Task details: Wherever a line of the listing holds the string "icon", copy that line.

***** Records for this exercise

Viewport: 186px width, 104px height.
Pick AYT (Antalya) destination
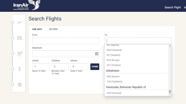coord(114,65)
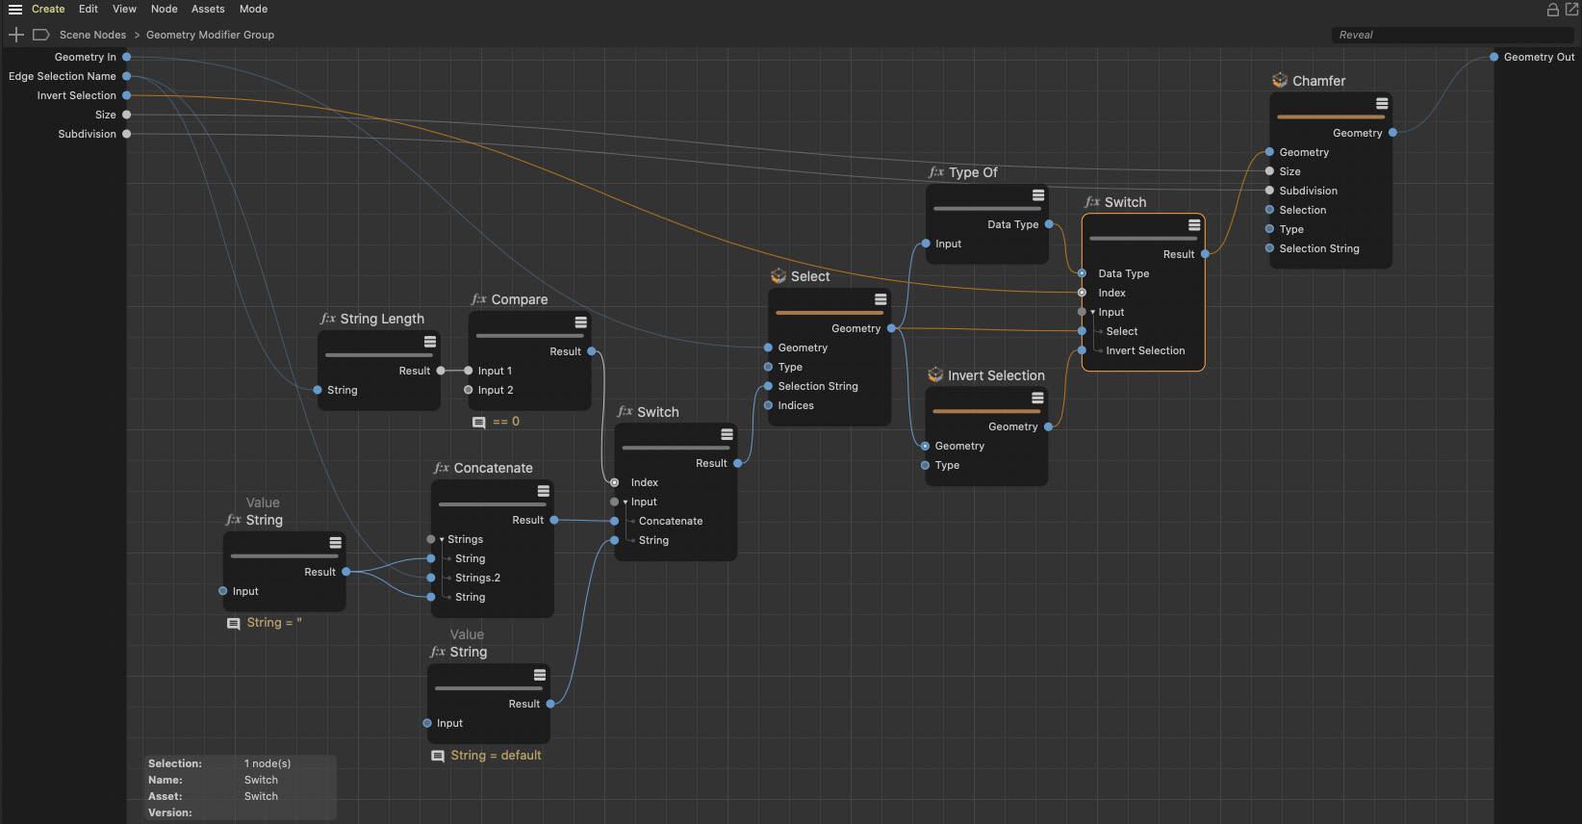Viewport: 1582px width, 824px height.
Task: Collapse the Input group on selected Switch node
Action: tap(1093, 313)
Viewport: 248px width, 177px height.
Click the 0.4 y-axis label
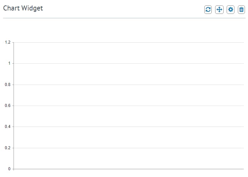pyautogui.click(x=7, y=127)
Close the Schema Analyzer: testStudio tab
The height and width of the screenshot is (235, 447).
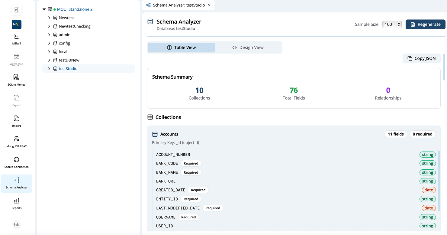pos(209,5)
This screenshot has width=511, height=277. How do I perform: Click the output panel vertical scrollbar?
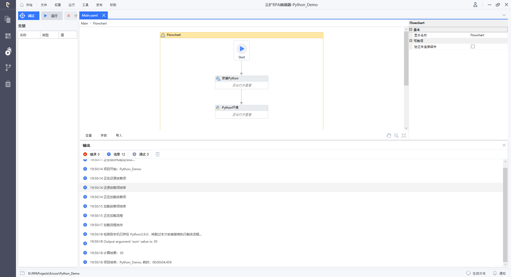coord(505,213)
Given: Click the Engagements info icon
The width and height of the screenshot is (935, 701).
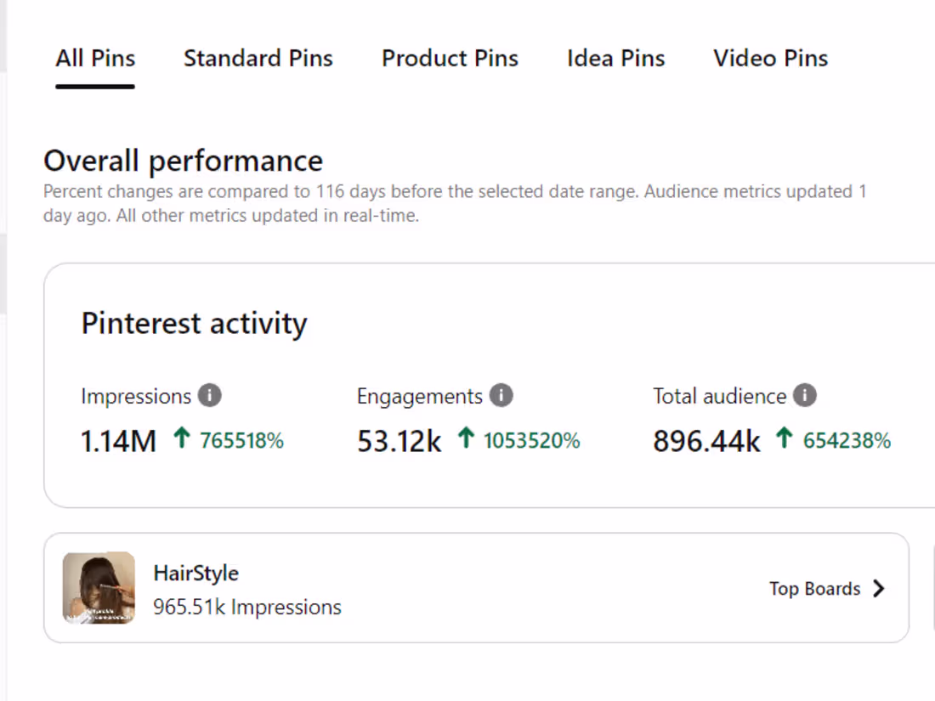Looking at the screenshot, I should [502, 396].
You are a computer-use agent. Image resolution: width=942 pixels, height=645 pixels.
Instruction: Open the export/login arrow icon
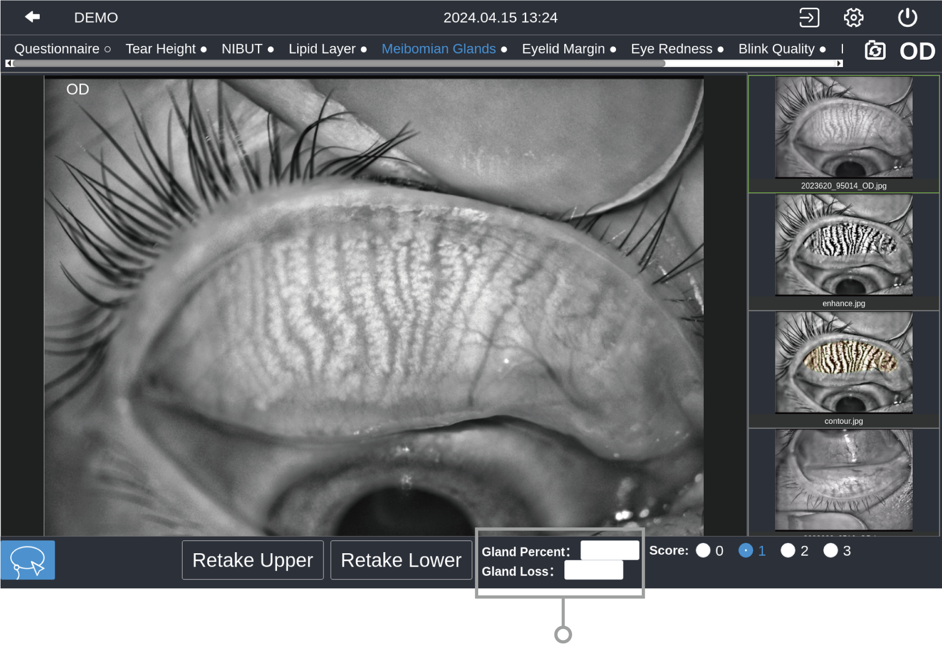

**********

Completed task:
Given: Click the Engagements info icon
Instruction: Open the export/login arrow icon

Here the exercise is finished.